The public good and the rights of authors are complementary.
Sometimes, but not necessarily. What's good for the country can be what's good for GM, but it's a mistake to approach it from the other way around.
The Clause envisions giving authors exclusive rights, that is, giving them the power to disseminate their works on their own terms.
The clause also envisages limiting the duration of those rights, whether the authors like it or not. And it envisages doing so in order to promote the progress of science, not to empower authors for their own sake or benefit.
*That* is what promotes the progress.
No, it doesn't. If that were so we wouldn't have constitutional rights of fair use or first sale, both of which directly oppose authors' power to disseminate works on their own terms.
Promoting the progress of science consists of two elements: First, offering authors an incentive to create and publish new original and derivative works. Second, limiting the restrictions that copyright imposes on the public in both duration and scope, so that the works can be used freely and productively, as much as possible, as soon as possible.
The public interest is measured against the baseline of what would happen if there was no copyright, in which some works are created and published (there are incentives other than copyright, after all, sometimes stronger ones than copyright) and there is total freedom to use, alter, and disseminate them.
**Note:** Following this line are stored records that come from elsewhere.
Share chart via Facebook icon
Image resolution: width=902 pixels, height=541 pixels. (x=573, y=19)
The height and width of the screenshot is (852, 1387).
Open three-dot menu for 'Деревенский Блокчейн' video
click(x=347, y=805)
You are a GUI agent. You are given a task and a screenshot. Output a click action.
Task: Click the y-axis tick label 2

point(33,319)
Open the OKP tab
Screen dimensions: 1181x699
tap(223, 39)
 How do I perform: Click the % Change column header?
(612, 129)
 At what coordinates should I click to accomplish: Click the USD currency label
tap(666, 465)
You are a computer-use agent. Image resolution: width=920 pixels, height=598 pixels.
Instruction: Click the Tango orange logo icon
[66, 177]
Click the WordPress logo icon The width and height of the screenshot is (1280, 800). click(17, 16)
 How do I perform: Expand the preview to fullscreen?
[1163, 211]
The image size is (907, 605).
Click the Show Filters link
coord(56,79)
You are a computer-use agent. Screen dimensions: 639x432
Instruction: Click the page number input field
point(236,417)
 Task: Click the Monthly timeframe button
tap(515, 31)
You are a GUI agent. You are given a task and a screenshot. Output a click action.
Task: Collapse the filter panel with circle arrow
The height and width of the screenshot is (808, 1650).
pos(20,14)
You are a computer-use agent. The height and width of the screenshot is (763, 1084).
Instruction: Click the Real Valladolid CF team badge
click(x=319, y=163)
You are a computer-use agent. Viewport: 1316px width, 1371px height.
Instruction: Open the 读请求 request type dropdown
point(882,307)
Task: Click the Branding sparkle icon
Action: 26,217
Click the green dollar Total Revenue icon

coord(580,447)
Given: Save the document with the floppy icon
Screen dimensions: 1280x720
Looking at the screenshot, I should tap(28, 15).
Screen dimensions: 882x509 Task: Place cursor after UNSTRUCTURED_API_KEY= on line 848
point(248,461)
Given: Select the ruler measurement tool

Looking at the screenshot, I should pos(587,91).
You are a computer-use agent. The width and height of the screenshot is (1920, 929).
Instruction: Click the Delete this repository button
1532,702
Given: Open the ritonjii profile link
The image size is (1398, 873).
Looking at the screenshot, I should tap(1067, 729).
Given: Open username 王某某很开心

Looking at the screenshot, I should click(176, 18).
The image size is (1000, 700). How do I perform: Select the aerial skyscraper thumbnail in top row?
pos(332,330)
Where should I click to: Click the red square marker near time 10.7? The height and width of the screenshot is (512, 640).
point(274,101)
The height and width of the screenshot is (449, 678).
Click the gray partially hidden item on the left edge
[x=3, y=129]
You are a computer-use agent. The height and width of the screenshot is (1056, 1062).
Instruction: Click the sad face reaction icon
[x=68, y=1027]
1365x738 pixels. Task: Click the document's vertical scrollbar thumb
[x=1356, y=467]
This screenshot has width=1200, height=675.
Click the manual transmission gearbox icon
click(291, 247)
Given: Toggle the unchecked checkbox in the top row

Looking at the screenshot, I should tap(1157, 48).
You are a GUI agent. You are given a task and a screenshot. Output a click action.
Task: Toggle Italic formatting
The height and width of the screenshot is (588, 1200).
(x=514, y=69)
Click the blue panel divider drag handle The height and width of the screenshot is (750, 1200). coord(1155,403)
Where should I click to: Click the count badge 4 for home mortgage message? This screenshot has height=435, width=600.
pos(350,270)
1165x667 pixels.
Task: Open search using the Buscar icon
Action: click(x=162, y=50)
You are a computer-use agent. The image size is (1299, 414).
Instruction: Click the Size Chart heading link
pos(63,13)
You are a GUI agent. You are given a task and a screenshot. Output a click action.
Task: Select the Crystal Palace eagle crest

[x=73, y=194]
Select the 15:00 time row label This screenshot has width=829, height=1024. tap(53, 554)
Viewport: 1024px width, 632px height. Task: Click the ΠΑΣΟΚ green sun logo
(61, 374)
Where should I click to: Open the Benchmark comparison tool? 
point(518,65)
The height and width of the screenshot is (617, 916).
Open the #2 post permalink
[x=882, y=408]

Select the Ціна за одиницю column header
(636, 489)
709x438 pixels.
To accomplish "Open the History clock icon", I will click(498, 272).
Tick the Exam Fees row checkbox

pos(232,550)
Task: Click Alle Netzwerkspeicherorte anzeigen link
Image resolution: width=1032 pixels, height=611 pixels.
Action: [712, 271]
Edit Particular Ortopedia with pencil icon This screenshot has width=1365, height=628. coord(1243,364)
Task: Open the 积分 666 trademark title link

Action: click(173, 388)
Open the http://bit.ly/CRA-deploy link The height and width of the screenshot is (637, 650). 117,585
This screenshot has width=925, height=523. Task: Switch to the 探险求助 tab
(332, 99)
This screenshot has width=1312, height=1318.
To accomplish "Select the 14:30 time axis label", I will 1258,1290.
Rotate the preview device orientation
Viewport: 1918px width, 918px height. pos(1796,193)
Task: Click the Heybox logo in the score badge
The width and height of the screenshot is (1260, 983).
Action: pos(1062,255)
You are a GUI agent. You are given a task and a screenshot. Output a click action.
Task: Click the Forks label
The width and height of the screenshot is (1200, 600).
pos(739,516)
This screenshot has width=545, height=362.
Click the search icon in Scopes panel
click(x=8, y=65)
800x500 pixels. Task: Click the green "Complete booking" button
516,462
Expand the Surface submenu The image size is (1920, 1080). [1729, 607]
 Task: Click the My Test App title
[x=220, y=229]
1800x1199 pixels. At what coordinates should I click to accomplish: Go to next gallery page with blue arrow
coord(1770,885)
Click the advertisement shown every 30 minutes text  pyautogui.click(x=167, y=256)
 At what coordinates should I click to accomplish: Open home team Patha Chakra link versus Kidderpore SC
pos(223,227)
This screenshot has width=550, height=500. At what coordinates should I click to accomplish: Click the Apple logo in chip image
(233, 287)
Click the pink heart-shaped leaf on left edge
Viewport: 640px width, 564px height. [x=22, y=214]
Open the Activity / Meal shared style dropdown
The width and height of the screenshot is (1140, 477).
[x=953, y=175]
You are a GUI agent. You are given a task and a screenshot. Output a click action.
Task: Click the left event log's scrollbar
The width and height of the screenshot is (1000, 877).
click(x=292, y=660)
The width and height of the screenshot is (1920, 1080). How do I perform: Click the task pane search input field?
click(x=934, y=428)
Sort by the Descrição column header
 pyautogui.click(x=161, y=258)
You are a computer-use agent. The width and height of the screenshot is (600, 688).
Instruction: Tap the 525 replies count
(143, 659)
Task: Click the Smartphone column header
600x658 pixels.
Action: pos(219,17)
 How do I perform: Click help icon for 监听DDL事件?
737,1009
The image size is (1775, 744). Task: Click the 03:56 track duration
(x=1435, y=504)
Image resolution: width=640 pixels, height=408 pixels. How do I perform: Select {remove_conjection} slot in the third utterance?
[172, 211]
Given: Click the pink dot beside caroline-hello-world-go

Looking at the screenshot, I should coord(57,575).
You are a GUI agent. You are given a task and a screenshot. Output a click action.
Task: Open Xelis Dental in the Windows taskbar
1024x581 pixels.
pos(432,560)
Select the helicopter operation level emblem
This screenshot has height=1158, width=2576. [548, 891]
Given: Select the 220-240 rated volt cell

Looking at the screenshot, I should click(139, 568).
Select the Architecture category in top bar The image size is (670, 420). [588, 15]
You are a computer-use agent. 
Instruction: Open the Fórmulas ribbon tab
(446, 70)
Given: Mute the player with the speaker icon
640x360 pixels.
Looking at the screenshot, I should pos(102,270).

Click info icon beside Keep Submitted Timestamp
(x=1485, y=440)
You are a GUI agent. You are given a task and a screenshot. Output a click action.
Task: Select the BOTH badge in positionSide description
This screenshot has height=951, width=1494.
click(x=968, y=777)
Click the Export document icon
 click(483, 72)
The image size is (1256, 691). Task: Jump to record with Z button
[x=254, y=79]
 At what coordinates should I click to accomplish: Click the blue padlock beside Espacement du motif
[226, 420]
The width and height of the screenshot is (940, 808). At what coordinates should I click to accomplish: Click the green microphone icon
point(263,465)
Any copyright necessarily impinges on the freedom aspect, so it had better produce a greater benefit with regard to creation and publication to make up for it. (And it almost goes without saying that where two alternatives produce the same net benefit for the public, the less restrictive one is preferable) The ideal copyright system would see the greatest amount of creation and publication for the least amount of limits on the freedom of the public, for the least amount of time. That is to say, the most bang for the buck. But remember, it's the most bang, not all the bang; we don't worry if some works aren't sufficiently incentivized if they come at too high a cost.
Due to the peculiar economics of the various industries involved, it appears that relatively little copyright is needed to produce a great incentive, but rapidly runs into the realm of diminishing, and eventually negative returns.
It's not about maximizing the public good
It's about increasing the public good. I just feel that if you're in for a penny, you're in for a pound, so you should aim to maximize it.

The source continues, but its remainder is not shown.